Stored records
________

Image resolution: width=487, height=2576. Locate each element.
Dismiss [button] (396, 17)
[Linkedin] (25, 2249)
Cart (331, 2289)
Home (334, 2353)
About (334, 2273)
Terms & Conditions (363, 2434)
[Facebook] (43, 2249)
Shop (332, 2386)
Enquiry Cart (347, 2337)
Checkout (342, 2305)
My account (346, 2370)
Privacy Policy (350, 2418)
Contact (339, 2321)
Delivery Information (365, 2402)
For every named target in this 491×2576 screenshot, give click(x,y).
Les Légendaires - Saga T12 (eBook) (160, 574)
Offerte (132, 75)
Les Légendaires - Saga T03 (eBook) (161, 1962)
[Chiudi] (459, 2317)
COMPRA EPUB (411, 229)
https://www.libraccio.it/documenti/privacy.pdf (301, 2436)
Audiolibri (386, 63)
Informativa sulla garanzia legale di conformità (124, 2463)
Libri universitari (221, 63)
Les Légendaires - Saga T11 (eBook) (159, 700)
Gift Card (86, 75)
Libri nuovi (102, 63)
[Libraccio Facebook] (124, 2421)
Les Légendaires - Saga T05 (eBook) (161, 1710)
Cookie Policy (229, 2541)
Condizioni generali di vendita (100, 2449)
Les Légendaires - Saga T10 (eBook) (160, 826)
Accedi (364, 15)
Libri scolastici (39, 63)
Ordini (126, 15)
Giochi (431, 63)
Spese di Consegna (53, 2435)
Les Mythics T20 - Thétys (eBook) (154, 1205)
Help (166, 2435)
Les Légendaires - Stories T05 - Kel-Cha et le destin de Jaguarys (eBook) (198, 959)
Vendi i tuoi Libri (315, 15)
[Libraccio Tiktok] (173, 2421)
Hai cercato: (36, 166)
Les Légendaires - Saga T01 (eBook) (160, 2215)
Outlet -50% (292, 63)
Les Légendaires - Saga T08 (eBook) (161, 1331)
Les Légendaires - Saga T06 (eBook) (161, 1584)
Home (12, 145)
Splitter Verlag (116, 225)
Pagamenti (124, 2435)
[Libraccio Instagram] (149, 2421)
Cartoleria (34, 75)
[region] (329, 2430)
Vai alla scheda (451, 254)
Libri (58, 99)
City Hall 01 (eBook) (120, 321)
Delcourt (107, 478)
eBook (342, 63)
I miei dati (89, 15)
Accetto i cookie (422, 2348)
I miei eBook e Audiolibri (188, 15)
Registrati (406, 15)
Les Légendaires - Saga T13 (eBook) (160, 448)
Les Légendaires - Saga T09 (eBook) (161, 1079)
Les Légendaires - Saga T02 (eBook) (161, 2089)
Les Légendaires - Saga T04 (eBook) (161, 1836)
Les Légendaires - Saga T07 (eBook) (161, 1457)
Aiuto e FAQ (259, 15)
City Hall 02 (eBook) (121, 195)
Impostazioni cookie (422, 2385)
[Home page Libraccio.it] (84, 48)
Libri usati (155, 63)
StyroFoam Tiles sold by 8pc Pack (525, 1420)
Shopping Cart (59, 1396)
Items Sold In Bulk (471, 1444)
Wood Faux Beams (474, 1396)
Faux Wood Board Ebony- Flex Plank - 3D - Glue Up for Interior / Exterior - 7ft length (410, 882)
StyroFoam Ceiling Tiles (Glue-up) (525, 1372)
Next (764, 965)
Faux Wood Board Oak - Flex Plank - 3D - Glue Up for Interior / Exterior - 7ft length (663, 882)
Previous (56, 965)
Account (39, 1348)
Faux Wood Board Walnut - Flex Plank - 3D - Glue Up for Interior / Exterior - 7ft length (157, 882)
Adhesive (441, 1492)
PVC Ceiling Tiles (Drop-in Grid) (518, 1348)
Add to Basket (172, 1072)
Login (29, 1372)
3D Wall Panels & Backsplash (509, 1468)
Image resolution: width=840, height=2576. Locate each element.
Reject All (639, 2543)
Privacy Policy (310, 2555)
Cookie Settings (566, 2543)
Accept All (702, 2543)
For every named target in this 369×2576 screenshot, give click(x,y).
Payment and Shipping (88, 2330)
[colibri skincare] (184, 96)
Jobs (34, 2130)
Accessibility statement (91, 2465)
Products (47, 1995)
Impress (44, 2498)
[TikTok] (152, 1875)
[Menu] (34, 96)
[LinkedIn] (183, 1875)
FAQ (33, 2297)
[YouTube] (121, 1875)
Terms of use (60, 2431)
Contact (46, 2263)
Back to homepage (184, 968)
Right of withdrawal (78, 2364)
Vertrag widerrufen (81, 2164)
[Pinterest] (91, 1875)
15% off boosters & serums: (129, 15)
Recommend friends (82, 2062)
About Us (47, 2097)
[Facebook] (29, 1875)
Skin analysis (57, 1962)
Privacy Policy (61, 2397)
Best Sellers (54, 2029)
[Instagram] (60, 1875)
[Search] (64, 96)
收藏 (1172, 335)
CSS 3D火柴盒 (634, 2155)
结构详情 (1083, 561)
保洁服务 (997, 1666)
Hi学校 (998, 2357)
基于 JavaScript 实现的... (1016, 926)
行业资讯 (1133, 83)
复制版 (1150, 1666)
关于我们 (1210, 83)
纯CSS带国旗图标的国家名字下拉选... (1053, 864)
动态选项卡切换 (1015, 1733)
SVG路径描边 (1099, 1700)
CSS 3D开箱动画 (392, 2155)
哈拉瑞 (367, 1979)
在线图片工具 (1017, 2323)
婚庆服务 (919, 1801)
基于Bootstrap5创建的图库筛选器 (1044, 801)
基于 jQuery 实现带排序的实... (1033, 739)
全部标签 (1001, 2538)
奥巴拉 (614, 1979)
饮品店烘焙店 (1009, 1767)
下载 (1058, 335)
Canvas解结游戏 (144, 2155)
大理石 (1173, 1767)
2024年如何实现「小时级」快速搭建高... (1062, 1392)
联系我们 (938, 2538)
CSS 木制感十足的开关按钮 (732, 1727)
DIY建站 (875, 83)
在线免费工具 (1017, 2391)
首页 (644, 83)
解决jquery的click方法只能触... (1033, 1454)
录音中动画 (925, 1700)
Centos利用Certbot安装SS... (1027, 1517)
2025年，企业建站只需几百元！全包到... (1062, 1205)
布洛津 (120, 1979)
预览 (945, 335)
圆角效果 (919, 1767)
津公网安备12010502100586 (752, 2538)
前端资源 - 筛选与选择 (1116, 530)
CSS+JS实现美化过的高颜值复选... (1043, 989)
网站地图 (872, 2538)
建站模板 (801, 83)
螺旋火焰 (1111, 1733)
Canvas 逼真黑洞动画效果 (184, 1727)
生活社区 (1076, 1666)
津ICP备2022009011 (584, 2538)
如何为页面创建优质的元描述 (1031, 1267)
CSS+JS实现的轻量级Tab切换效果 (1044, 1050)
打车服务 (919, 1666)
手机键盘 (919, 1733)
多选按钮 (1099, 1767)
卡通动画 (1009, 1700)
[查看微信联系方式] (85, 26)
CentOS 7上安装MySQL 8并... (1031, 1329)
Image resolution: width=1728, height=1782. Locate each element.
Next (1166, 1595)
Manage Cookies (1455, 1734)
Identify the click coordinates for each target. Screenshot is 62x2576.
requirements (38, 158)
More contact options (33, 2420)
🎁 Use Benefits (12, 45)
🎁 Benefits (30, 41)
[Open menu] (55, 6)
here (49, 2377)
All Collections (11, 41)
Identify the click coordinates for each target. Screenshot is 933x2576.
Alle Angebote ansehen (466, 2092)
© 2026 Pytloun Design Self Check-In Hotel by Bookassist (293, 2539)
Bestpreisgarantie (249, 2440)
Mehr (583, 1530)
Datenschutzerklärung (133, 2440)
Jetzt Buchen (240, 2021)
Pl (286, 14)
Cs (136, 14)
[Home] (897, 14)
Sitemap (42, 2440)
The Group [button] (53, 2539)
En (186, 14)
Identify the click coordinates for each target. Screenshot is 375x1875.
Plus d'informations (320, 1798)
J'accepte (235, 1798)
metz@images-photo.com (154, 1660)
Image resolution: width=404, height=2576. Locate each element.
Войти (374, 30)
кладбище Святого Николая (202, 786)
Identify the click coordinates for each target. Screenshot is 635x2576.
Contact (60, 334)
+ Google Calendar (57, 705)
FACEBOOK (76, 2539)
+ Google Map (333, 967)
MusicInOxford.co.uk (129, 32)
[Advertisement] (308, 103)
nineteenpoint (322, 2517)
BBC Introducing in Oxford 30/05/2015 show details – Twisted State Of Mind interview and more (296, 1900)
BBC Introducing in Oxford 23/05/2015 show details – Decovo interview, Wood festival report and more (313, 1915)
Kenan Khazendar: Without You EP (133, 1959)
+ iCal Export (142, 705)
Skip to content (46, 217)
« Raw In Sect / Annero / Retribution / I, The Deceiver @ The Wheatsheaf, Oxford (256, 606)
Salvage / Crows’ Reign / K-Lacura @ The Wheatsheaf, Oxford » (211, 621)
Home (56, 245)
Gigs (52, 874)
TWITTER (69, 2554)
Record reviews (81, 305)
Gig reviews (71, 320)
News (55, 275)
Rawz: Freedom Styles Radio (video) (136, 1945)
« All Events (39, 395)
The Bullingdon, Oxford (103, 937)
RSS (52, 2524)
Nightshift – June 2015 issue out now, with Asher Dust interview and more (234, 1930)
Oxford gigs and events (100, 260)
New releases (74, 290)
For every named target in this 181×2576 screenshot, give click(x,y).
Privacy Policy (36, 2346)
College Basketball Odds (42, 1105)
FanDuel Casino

________

Among the entries above, find the line with "3D Wall Panels & Backsplash (509, 1468)" and the line with "DIY建站 (875, 83)"; give again exactly these two lines and all lines between them.

3D Wall Panels & Backsplash (509, 1468)
Image resolution: width=840, height=2576. Locate each element.
Reject All (639, 2543)
Privacy Policy (310, 2555)
Cookie Settings (566, 2543)
Accept All (702, 2543)
For every named target in this 369×2576 screenshot, give click(x,y).
Payment and Shipping (88, 2330)
[colibri skincare] (184, 96)
Jobs (34, 2130)
Accessibility statement (91, 2465)
Products (47, 1995)
Impress (44, 2498)
[TikTok] (152, 1875)
[Menu] (34, 96)
[LinkedIn] (183, 1875)
FAQ (33, 2297)
[YouTube] (121, 1875)
Terms of use (60, 2431)
Contact (46, 2263)
Back to homepage (184, 968)
Right of withdrawal (78, 2364)
Vertrag widerrufen (81, 2164)
[Pinterest] (91, 1875)
15% off boosters & serums: (129, 15)
Recommend friends (82, 2062)
About Us (47, 2097)
[Facebook] (29, 1875)
Skin analysis (57, 1962)
Privacy Policy (61, 2397)
Best Sellers (54, 2029)
[Instagram] (60, 1875)
[Search] (64, 96)
收藏 (1172, 335)
CSS 3D火柴盒 (634, 2155)
结构详情 (1083, 561)
保洁服务 (997, 1666)
Hi学校 (998, 2357)
基于 JavaScript 实现的... (1016, 926)
行业资讯 (1133, 83)
复制版 (1150, 1666)
关于我们 (1210, 83)
纯CSS带国旗图标的国家名字下拉选... (1053, 864)
动态选项卡切换 (1015, 1733)
SVG路径描边 (1099, 1700)
CSS 3D开箱动画 (392, 2155)
哈拉瑞 (367, 1979)
在线图片工具 (1017, 2323)
婚庆服务 (919, 1801)
基于Bootstrap5创建的图库筛选器 (1044, 801)
基于 jQuery 实现带排序的实... (1033, 739)
全部标签 (1001, 2538)
奥巴拉 (614, 1979)
饮品店烘焙店 (1009, 1767)
下载 (1058, 335)
Canvas解结游戏 (144, 2155)
大理石 (1173, 1767)
2024年如何实现「小时级」快速搭建高... (1062, 1392)
联系我们 (938, 2538)
CSS 木制感十足的开关按钮 (732, 1727)
DIY建站 (875, 83)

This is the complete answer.